Проходя мимо, он поборол внезапно нахлынувшее желание – схватить ее, маленькую, беззащитную, вместе с пледом на руки, укутать плотнее, прижать к себе и никому-никому больше не отдавать…
Поборол. С трудом протиснулся между тахтой и сервантом, разыскал в кухне свечи.
– То, что ты рассказала… про развод и про разборки ваши… это как-то не укладывается. Похоже, он у тебя не слишком порядочный человек.

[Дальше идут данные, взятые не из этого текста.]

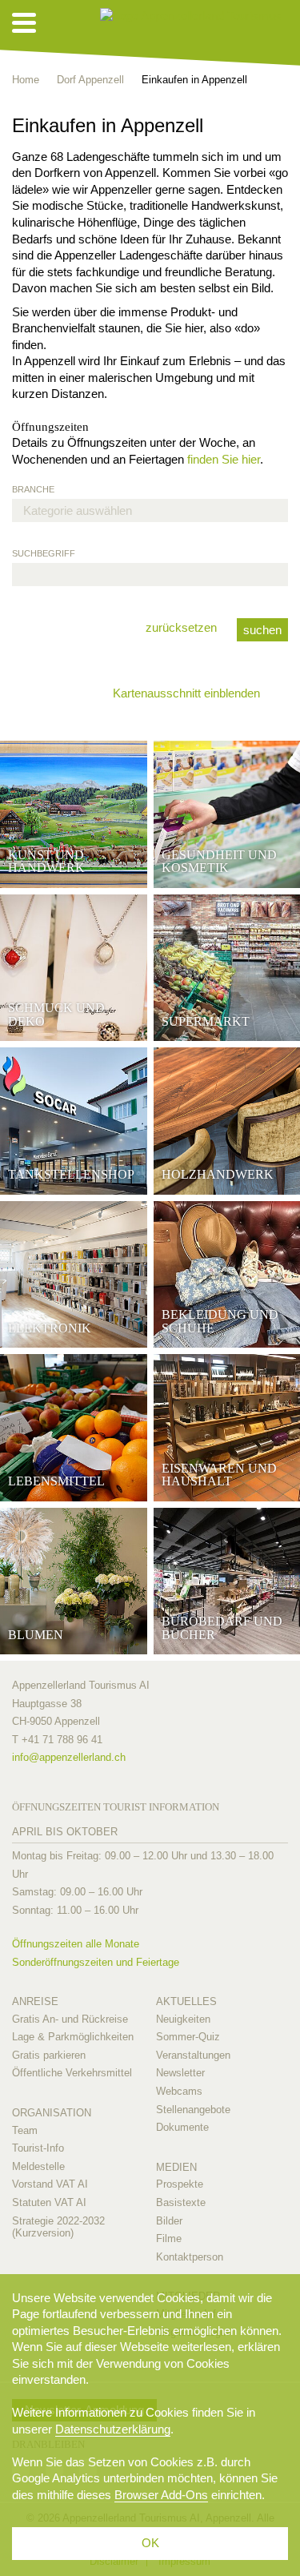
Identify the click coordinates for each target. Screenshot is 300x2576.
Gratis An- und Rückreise (70, 2019)
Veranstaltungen (193, 2055)
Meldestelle (38, 2166)
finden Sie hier (223, 459)
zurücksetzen (181, 627)
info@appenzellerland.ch (69, 1757)
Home (25, 80)
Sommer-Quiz (188, 2037)
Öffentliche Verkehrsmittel (72, 2073)
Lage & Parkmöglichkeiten (73, 2037)
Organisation (51, 2113)
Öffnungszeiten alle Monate (75, 1944)
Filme (169, 2238)
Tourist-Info (38, 2148)
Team (25, 2130)
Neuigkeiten (183, 2019)
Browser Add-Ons (161, 2495)
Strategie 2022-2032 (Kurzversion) (58, 2227)
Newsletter (180, 2073)
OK (150, 2543)
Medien (176, 2167)
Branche (33, 489)
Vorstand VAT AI (50, 2184)
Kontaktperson (189, 2257)
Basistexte (181, 2202)
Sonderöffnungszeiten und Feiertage (95, 1962)
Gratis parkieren (49, 2055)
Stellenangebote (193, 2110)
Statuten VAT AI (49, 2202)
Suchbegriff (43, 553)
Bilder (169, 2221)
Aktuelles (186, 2001)
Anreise (35, 2001)
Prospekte (179, 2184)
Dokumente (182, 2127)
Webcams (179, 2091)
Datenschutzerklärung (112, 2429)
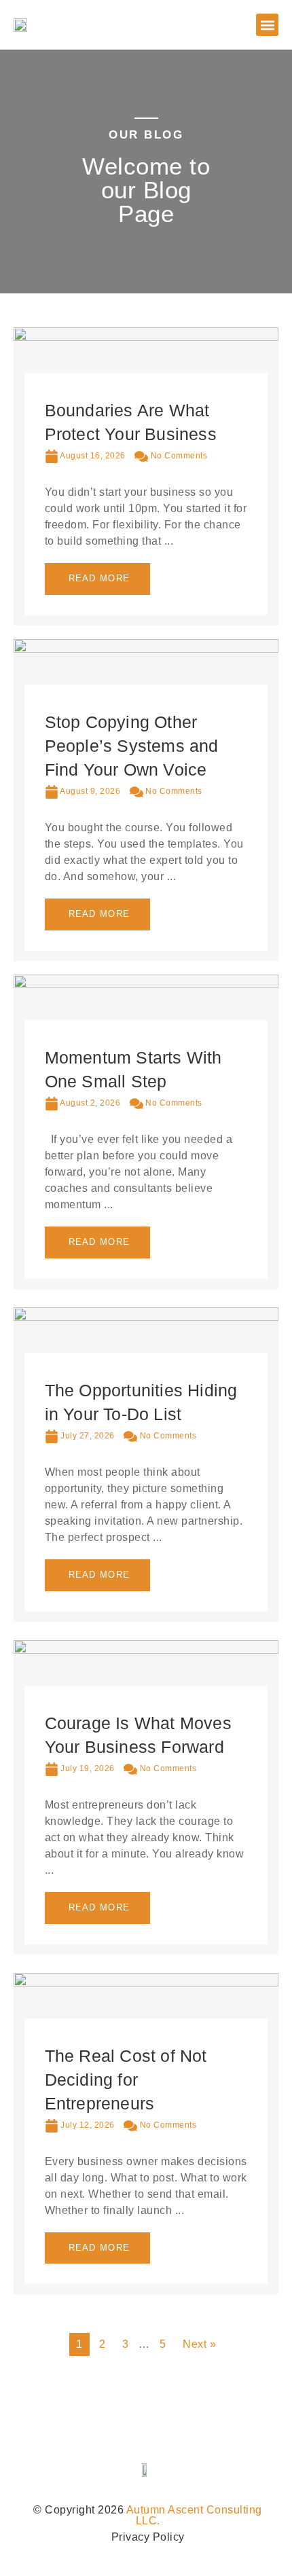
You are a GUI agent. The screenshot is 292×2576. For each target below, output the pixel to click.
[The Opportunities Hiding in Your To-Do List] (146, 1317)
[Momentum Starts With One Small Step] (146, 984)
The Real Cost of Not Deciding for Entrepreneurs (126, 2079)
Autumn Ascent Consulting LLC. (194, 2515)
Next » (199, 2344)
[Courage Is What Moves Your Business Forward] (146, 1650)
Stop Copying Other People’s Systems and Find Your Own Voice (132, 745)
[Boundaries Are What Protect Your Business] (146, 337)
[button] (267, 25)
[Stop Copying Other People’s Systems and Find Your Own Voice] (146, 649)
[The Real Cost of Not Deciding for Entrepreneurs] (146, 1983)
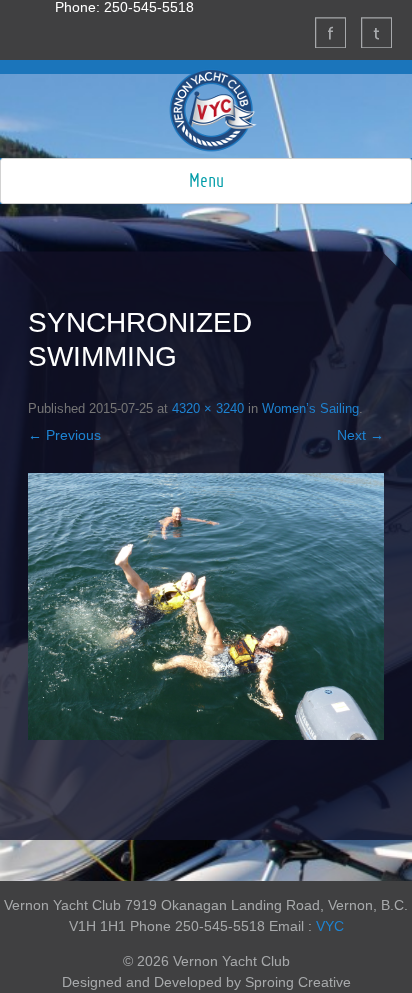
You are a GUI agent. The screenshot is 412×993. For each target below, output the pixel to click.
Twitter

– Ты ничего не знаешь о Марке, – парировала хозяйка. – Да, он жесткий, он прагматик, но он не подлец. Я долго думала об этом. Он по-своему несчастный человек. Я рыдаю, когда мне плохо, а он даже слезу выронить не умеет… Он несчастен, как ребенок, которому не дали тепла. Понимаешь, о чем я? Когда человек в детстве не добирает тепла, ему нечего и отдать в зрелости. Как отдать другому то, что сам не сумел скопить, как?… Открой вино, пожалуйста, раз уж принес. Я вот думала… как получается, что мужчина, у которого есть все… и он все равно влюбляется в смешную, глупую девчонку, в деревенскую такую?… В том-то и дело, что он мог все купить, любых девок, любой разгул. Все мог купить, а чистого человека, чистое отношение купить не мог. Он внутри, в глубине души, искал чувство, которым его обделили. У него мать отца не слишком любила, и сына там… соответственно, тоже недолюбливали, раз между собой разобраться не могли. Он с детства сам по себе жил, старался деньги сам заработать. В четырнадцать лет сумел скопить, купил цветной телевизор, а мама его… представь, даже из комнаты не вышла, чтобы сына похвалить. Он до сих пор это ей простить не может, понимаешь? Так что нельзя человека одной краской поливать.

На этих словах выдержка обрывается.